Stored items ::
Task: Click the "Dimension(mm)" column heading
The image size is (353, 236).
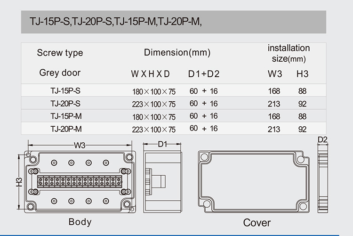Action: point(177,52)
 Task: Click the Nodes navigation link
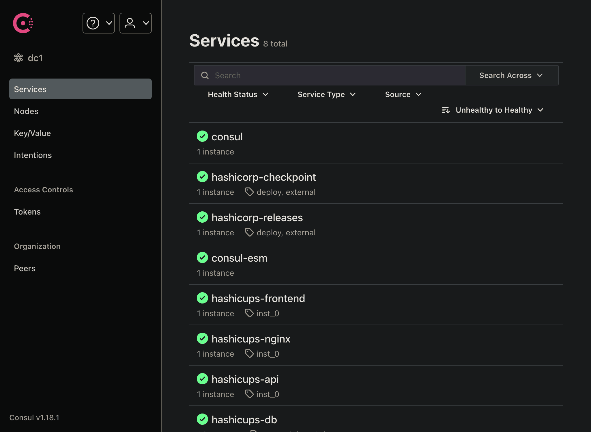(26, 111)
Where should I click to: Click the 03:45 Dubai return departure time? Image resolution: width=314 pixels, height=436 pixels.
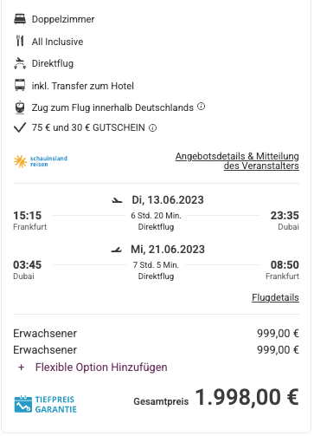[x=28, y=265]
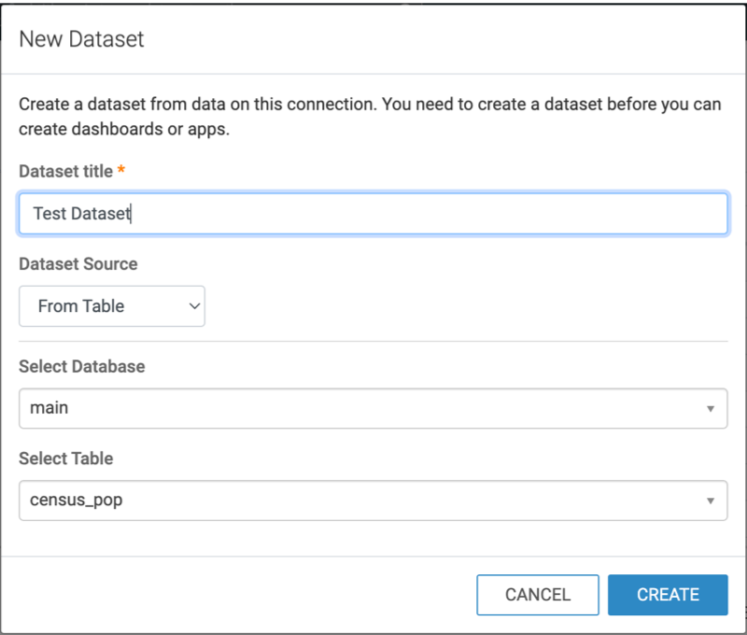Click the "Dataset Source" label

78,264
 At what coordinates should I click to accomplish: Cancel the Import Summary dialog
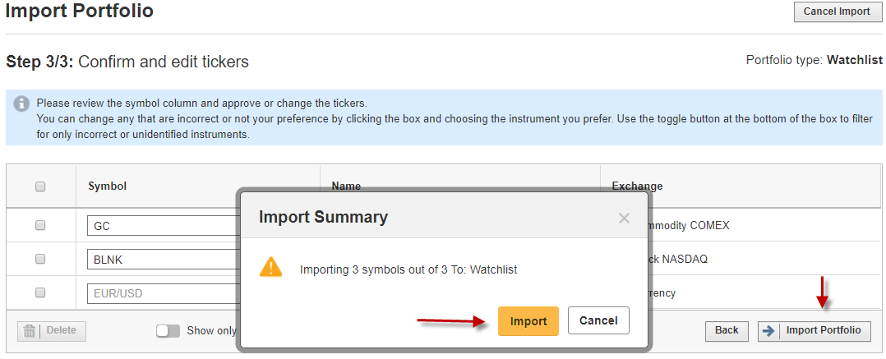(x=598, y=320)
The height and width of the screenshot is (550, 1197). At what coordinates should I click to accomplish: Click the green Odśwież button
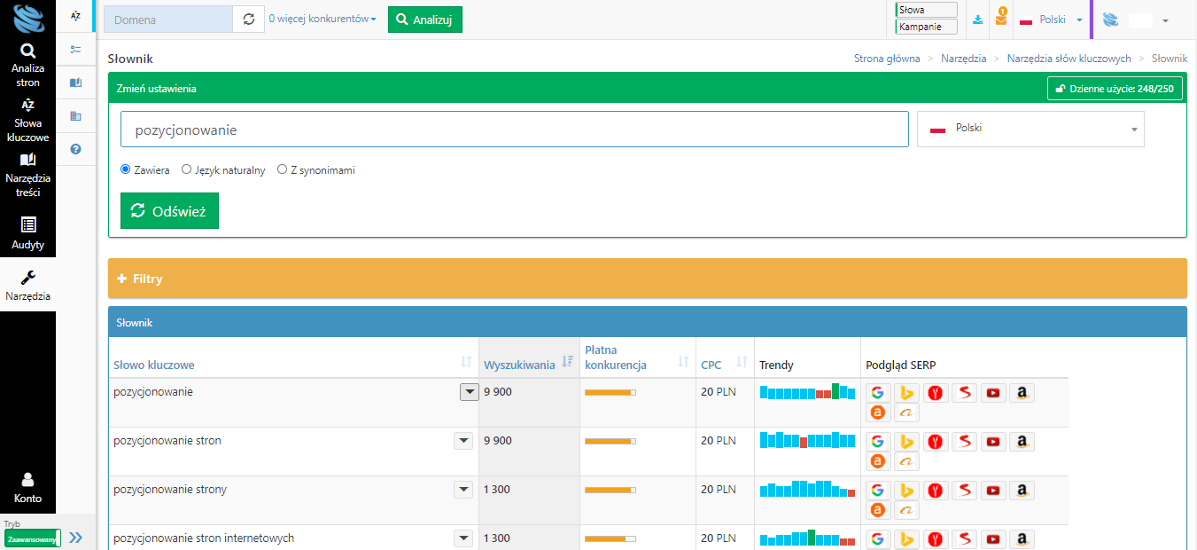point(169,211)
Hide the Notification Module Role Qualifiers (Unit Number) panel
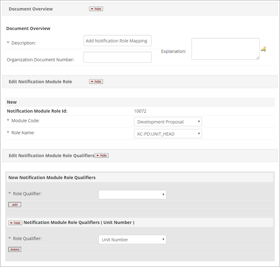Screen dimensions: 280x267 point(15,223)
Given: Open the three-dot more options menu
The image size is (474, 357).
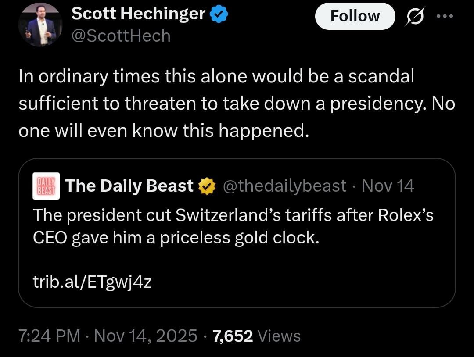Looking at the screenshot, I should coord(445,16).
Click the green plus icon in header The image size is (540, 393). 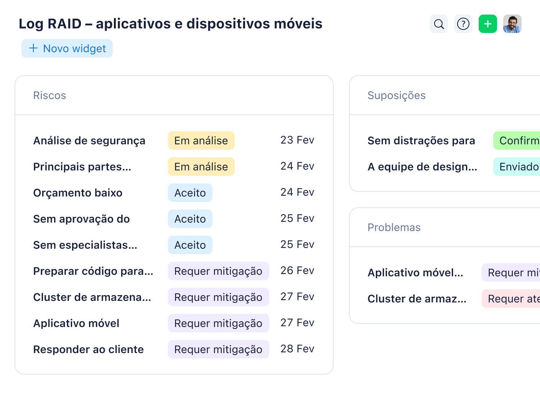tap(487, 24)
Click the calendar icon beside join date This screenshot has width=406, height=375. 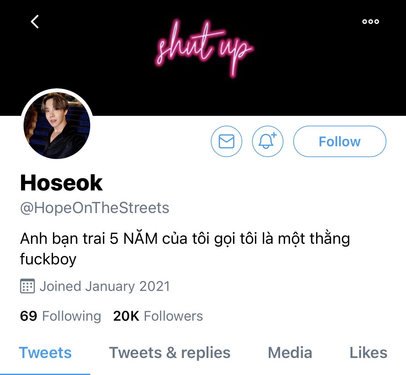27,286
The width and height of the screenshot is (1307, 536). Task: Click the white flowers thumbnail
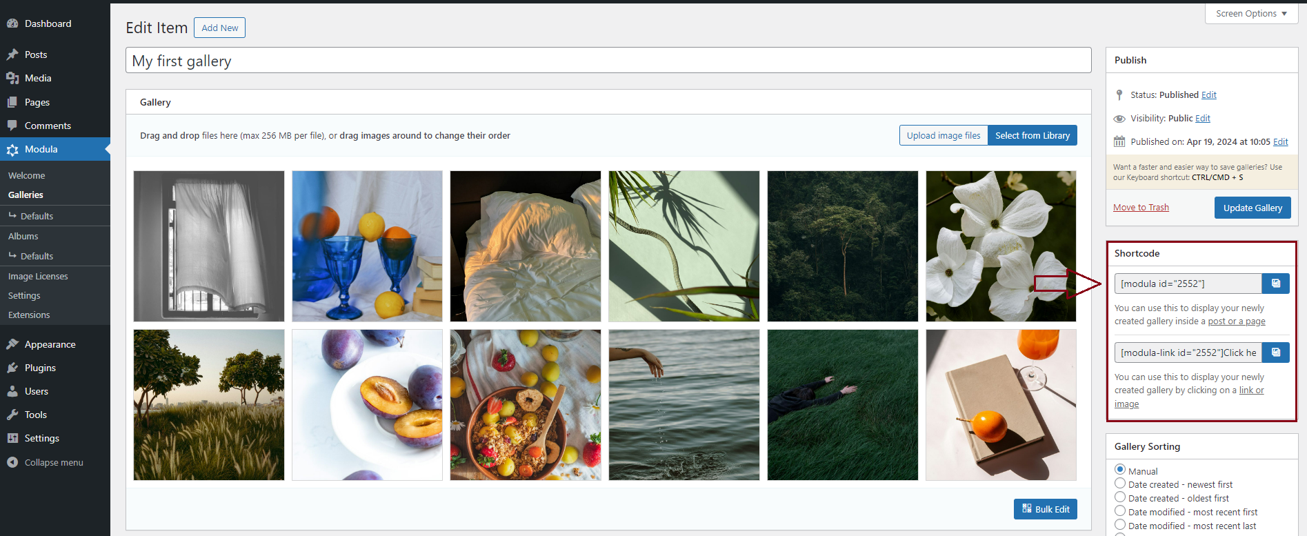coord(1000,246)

...

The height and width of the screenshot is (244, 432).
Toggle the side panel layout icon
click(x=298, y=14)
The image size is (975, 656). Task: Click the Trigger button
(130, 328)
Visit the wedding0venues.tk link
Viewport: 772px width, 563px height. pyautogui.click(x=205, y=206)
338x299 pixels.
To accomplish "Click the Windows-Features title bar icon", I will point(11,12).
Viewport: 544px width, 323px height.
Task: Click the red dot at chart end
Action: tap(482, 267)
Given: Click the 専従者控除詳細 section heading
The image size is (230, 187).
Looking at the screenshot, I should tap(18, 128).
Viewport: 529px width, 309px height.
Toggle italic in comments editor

--

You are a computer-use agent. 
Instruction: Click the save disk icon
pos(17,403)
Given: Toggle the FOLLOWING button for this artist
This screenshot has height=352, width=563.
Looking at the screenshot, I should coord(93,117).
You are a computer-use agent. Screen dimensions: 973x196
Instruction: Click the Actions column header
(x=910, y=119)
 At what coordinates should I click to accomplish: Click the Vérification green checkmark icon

Problem requirements ::
Among the entries, work out how many lines include the word "agent". Answer with that number only.

Solution ::
2